Abstract

Mechanisms underlying vasodilatation to nerve stimulation by electrical pulses and nicotine were analyzed in isolated canine small labial arteries. Transmural electrical stimulation (5 and 20 Hz) produced a contraction followed by a relaxation in labial arterial strips denuded of the endothelium, partially contracted with prostaglandin F_2α. The contraction was abolished by prazosin or combined treatment with α, β-methylene ATP. In the treated strips, neurogenic relaxation was abolished byN^G-nitro-l-arginine (l-NA), a nitric oxide (NO) synthase inhibitor, and restored by l-arginine. The d-enantiomers were without effect. Nicotine (10⁻⁴M) also relaxed the arteries, in which the contractile response was abolished by prazosin and α,β-methylene ATP. The relaxant response was attenuated but not abolished by l-NA; the inhibition was reversed by l-arginine. The remaining relaxation by nicotine was abolished by calcitonin gene-related peptide (CGRP)-[8 to 37], a CGRP₁ receptor antagonist. Relaxations elicited by a lower concentration of nicotine (2 × 10⁻⁵M) sufficient to produce similar magnitudes of response to those induced by 5-Hz electrical nerve stimulation were also inhibited partially by l-NA. Histochemical study with the NADPH-diaphorase method demonstrated positively stained nerve fibers and bundles in the arterial wall, suggesting the presence of neuronal NO synthase.
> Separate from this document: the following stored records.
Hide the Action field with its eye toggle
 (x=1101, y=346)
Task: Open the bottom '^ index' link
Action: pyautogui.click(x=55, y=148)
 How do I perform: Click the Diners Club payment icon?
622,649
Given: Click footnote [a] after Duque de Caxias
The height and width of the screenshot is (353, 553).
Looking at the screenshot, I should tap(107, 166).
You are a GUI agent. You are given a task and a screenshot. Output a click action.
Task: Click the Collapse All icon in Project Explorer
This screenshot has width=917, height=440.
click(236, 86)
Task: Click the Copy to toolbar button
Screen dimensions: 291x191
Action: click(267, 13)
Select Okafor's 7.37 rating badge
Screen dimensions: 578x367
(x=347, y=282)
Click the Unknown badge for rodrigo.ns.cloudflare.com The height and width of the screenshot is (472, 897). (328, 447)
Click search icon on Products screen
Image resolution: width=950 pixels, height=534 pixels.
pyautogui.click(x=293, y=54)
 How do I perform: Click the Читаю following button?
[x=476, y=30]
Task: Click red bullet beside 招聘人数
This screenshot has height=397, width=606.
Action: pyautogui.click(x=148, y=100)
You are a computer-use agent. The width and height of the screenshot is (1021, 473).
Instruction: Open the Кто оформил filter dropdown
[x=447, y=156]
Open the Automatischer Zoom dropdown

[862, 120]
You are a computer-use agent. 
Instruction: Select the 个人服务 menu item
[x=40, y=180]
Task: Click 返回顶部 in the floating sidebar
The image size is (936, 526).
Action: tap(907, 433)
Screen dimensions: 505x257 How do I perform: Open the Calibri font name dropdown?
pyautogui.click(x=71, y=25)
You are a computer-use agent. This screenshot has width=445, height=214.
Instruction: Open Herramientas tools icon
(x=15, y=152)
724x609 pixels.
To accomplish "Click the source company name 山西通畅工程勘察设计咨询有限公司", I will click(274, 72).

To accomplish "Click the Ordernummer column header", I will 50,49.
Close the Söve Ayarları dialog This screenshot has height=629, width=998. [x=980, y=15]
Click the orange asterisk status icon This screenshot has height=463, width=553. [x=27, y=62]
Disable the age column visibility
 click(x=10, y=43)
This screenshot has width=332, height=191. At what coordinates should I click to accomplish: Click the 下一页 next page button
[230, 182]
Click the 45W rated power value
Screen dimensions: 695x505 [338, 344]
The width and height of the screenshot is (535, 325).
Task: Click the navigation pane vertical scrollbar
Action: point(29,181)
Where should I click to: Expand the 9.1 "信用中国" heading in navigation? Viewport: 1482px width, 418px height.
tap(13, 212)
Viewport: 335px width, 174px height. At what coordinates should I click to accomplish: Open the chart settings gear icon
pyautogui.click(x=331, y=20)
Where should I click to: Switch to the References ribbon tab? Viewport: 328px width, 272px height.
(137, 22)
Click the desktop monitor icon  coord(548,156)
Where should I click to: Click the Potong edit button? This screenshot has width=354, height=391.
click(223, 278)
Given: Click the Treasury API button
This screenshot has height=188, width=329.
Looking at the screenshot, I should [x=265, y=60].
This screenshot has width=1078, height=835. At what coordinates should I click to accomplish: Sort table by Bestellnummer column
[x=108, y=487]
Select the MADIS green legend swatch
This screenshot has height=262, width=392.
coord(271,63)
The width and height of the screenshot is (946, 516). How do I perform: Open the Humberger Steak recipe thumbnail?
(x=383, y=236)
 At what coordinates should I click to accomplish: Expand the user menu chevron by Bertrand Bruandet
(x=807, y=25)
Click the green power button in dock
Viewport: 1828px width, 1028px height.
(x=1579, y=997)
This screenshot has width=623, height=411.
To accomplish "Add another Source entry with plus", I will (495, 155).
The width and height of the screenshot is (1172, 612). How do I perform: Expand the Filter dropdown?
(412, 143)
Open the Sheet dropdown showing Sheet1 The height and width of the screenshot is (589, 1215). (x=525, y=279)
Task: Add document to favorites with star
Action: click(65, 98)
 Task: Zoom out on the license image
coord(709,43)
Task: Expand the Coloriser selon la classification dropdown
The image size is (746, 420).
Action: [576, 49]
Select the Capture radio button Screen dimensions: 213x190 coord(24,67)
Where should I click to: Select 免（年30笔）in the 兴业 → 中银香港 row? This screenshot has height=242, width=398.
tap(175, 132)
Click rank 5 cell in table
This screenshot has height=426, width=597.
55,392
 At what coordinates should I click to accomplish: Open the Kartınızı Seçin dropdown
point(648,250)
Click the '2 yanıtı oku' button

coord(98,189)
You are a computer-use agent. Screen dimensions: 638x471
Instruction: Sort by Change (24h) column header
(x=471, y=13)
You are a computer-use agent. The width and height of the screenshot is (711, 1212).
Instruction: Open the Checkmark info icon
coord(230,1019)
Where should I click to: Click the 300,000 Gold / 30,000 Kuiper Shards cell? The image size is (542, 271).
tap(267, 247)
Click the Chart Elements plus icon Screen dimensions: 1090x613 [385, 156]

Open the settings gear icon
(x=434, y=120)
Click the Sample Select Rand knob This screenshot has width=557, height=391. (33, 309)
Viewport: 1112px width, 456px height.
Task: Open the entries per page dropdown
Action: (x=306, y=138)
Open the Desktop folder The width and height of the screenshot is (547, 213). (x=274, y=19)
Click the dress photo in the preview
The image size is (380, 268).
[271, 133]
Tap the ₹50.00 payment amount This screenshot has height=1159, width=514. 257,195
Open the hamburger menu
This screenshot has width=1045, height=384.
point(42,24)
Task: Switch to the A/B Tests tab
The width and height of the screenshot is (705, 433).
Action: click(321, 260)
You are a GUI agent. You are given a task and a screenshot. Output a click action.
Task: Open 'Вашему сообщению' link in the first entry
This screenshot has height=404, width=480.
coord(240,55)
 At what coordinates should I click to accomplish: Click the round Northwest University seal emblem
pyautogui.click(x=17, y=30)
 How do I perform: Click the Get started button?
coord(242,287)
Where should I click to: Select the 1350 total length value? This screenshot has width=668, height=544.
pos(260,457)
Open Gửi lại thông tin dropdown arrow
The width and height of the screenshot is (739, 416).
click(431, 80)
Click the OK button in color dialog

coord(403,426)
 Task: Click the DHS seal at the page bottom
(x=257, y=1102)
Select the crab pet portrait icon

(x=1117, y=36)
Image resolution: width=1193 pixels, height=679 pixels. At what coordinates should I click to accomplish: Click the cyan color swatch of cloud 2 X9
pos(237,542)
It is concluded that the relaxation induced by electrical nerve stimulation of small labial arteries is mediated exclusively by NO synthesized from l-arginine in nerve terminals, whereas nicotine in the concentrations used evokes relaxations by a mediation of nerve-derived NO and also CGRP, possibly from sensory nerves. The reason why nicotine but not electrical pulses stimulates sensory nerves and elicits vasorelaxation remains unsolved.